This race condition occurs because multiple threads can simultaneously read, write, and delete items from `self.jobs` and `self.results` without any synchronization mechanism.

The fix is to introduce a `threading.Lock` and use it to guard all critical sections (any operation that reads or modifies the shared state).

Here is the complete fixed implementation:

```python
import threading

class JobQueue:
    """
    A thread-safe job queue implementation using threading.Lock.
    """
    def __init__(self):
        self.jobs = {}
        self.results = {}
        # Initialize the lock to synchronize access to self.jobs and self.results
        self._lock = threading.Lock()

    def add_job(self, job_id, data):
        """Adds a job to the queue safely."""
        with self._lock:
            self.jobs[job_id] = data
        return job_id

    def process_job(self, job_id, processor):
        """
        Processes a job. This operation must be atomic:
        (Check existence -> Retrieve data -> Remove from jobs -> Store result).
        """
        data = None
        
        # Phase 1: Critical section for state change (Retrieval and Deletion)
        with self._lock:
            if job_id not in self.jobs:
                return False
            
            # Retrieve data and immediately remove it from the pending queue
            data = self.jobs[job_id]
            del self.jobs[job_id]
        
        # Phase 2: External computation (Ideally done outside the lock 
        # to prevent blocking other queue operations)
        result = processor(data)

        # Phase 3: Critical section for state change (Storing result)
        with self._lock:
            self.results[job_id] = result
            
        return True

    def get_result(self, job_id):
        """Safely retrieves a job result."""
        with self._lock:
            return self.results.get(job_id)

# Example Usage and Verification (Optional)
if __name__ == '__main__':
    import time
    import random

    queue = JobQueue()

    def worker(job_id, data):
        # Simulate processing time
        time.sleep(random.uniform(0.1, 0.5))
        return f"Processed {data} successfully"

    # Add jobs
    job_ids = []
    for i in range(5):
        job_id = queue.add_job(f"job_{i}", f"data_{i}")
        job_ids.append(job_id)
    
    print("Jobs added.")

    # Simulate processing jobs concurrently
    def job_runner(job_id):
        success = queue.process_job(job_id, worker)
        if success:
            print(f"Thread processed {job_id}")

    threads = []
    for job_id in job_ids:
        t = threading.Thread(target=job_runner, args=(job_id,))
        threads.append(t)
        t.start()

    for t in threads:
        t.join()

    print("\n--- Results ---")
    for job_id in job_ids:
        result = queue.get_result(job_id)
        print(f"{job_id}: {result}")

    # Verify that the queue is empty
    with queue._lock:
        print(f"\nPending jobs remaining: {len(queue.jobs)}")
```

### Explanation of the Fix

1.  **`self._lock = threading.Lock()`:** A lock object is initialized in the constructor. This object acts as a gatekeeper for the shared resources (`self.jobs` and `self.results`).
2.  **`with self._lock:`:** This Python context manager is used in every method that accesses or modifies the shared state.
    *   When a thread enters the `with` block, it attempts to acquire the lock. If the lock is already held by another thread, the current thread waits until the lock is released.
    *   Once the thread finishes the `with` block, the lock is automatically released, allowing another waiting thread to proceed.

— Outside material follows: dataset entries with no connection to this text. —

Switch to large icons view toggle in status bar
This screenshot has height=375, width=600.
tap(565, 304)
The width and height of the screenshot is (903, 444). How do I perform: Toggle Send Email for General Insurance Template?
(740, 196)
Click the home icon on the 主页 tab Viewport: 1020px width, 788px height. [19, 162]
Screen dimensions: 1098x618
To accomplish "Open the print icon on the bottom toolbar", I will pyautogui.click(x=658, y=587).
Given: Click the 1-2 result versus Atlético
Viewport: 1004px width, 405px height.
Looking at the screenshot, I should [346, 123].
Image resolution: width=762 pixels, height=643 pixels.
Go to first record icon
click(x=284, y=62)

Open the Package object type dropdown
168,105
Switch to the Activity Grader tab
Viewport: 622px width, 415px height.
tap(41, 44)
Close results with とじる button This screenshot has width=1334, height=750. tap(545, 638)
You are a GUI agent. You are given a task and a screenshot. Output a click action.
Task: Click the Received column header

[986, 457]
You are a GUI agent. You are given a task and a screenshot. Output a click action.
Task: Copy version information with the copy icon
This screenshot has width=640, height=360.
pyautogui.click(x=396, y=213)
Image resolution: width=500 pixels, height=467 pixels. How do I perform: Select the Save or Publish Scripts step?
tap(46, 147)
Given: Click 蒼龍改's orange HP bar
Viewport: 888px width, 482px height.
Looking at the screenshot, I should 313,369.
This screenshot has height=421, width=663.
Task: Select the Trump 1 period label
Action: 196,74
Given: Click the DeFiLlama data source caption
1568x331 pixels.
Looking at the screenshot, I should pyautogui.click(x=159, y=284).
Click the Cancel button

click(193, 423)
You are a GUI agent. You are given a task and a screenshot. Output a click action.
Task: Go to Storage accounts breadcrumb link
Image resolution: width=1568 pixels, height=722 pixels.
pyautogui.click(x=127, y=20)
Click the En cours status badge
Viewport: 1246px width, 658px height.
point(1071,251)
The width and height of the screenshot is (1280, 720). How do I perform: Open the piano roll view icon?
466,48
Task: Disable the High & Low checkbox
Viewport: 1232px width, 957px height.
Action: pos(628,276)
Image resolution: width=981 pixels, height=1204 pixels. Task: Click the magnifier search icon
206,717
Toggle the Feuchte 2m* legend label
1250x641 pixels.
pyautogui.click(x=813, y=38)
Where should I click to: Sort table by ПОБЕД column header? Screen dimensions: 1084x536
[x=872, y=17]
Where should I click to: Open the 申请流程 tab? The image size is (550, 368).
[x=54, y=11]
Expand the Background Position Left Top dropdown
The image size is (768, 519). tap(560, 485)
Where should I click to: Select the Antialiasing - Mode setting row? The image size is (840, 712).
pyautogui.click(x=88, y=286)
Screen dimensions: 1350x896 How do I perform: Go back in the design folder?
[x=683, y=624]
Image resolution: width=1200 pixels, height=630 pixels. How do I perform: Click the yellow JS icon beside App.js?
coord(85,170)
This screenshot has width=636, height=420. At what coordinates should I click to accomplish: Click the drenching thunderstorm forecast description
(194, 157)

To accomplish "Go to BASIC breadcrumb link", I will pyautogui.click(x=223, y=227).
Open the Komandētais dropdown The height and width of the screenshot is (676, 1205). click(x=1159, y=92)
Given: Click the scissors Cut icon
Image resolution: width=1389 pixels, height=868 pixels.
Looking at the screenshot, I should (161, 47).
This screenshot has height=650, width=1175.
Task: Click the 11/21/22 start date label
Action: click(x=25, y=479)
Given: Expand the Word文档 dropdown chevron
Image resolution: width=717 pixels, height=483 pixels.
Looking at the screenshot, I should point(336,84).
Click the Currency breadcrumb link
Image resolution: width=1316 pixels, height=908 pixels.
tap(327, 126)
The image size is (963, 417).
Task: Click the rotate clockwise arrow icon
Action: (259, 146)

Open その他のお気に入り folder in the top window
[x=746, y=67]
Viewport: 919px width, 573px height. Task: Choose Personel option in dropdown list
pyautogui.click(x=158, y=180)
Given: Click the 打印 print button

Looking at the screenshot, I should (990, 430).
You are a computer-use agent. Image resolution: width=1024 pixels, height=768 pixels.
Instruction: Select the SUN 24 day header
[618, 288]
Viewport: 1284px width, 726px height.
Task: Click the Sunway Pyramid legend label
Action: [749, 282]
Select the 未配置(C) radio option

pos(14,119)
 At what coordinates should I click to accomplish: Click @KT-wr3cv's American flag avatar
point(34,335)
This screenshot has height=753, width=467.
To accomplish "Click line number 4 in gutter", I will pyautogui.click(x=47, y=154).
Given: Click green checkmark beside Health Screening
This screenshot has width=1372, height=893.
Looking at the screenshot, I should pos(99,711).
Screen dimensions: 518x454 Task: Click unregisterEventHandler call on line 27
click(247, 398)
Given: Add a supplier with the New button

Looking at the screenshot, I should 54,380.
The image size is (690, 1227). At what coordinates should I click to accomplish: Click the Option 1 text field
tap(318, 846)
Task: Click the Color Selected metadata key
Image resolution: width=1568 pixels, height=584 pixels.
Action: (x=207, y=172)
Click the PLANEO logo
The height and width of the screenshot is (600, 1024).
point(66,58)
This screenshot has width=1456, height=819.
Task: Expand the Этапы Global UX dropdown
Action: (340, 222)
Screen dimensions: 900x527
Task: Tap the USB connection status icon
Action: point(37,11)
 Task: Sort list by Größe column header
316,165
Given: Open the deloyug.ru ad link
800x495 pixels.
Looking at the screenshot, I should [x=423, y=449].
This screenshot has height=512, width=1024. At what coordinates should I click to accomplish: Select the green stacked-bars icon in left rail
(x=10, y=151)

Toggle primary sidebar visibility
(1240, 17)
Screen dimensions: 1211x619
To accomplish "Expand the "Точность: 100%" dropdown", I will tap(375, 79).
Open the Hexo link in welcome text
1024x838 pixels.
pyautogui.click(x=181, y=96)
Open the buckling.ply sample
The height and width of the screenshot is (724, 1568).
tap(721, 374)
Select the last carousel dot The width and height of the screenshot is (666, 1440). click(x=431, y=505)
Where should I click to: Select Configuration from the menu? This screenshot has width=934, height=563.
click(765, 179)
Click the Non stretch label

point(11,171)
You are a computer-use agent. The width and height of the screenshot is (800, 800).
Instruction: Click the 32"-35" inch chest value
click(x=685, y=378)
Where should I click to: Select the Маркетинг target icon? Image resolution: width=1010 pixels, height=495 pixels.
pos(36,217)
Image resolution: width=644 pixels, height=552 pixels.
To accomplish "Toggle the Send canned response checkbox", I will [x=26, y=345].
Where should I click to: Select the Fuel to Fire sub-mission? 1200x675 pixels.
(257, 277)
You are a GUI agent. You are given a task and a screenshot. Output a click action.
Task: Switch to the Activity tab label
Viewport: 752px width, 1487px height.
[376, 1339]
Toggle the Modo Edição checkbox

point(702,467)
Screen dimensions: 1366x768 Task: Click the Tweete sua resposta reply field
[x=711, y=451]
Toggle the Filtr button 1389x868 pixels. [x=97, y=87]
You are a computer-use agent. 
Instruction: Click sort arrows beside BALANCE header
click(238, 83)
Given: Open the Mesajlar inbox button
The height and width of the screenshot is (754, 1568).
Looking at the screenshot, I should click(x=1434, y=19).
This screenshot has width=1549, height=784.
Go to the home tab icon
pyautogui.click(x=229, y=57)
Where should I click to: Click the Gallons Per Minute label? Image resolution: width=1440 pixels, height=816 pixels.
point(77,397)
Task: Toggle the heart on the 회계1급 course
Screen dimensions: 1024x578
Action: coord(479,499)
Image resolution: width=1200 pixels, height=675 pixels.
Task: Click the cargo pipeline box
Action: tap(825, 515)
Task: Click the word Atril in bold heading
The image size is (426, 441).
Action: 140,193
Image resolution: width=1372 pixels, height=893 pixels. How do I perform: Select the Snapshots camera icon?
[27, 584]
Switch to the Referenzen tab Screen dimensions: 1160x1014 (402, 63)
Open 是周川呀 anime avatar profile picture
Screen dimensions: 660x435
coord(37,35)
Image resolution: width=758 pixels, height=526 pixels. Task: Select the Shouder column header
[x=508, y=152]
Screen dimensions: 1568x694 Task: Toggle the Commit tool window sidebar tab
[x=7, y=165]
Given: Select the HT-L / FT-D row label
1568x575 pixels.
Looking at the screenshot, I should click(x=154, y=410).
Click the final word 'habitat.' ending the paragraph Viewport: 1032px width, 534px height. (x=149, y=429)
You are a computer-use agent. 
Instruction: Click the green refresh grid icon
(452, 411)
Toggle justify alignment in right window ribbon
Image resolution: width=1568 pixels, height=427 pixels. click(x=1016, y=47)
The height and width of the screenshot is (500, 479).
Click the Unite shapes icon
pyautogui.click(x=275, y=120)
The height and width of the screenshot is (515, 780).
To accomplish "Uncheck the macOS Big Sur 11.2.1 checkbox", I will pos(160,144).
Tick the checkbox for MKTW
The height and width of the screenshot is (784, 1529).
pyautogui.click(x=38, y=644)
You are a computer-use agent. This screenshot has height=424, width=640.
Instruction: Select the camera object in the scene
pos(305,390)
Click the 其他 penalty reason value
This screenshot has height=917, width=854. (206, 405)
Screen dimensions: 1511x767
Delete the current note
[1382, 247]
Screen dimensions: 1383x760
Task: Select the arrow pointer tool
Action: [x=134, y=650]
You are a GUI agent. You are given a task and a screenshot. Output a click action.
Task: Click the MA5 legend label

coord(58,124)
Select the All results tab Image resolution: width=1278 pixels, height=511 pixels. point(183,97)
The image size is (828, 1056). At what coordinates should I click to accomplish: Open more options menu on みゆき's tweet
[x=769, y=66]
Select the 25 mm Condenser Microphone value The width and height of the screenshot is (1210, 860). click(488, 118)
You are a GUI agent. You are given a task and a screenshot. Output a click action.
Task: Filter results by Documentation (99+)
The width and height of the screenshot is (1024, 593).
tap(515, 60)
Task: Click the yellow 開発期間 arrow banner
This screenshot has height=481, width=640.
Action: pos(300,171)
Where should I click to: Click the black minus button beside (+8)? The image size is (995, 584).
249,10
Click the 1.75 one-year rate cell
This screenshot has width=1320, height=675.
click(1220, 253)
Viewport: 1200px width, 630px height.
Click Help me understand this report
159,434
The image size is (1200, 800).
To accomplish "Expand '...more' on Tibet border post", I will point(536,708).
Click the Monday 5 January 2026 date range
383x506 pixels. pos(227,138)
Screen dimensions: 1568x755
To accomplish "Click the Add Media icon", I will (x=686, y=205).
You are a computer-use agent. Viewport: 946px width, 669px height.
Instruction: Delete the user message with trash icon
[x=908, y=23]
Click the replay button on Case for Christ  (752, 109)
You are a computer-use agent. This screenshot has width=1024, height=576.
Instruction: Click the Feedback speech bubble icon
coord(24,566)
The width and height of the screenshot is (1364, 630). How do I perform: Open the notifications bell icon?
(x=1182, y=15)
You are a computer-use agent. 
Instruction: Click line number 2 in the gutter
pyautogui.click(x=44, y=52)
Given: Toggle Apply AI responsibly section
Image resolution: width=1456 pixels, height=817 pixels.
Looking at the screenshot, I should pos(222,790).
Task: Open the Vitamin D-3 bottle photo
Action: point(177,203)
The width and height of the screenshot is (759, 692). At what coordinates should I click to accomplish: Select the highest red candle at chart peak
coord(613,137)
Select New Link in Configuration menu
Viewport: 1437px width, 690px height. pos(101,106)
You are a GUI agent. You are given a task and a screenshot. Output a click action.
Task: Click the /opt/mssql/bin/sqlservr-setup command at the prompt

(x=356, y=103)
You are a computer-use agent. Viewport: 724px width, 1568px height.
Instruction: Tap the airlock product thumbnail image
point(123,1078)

#### Why the `process_job` fix is structured this way:

In `process_job`, we split the operation into three phases:

1.  **Phase 1 (Lock):** We acquire the lock only to perform the atomic state transition: checking existence, retrieving the data, and deleting the job from the `jobs` queue. This ensures no other thread can interfere between the check and the deletion.
2.  **Phase 2 (Unlock):** The computationally intensive `processor(data)` runs *outside* the lock. This is crucial for performance; if the processor took 10 seconds, locking the entire method would block all other threads (including those trying to add new jobs) for 10 seconds.
3.  **Phase 3 (Lock):** We re-acquire the lock only to safely write the final `result` into the `results` dictionary.

By locking only the minimal necessary sections, we ensure thread safety while maintaining good concurrency performance.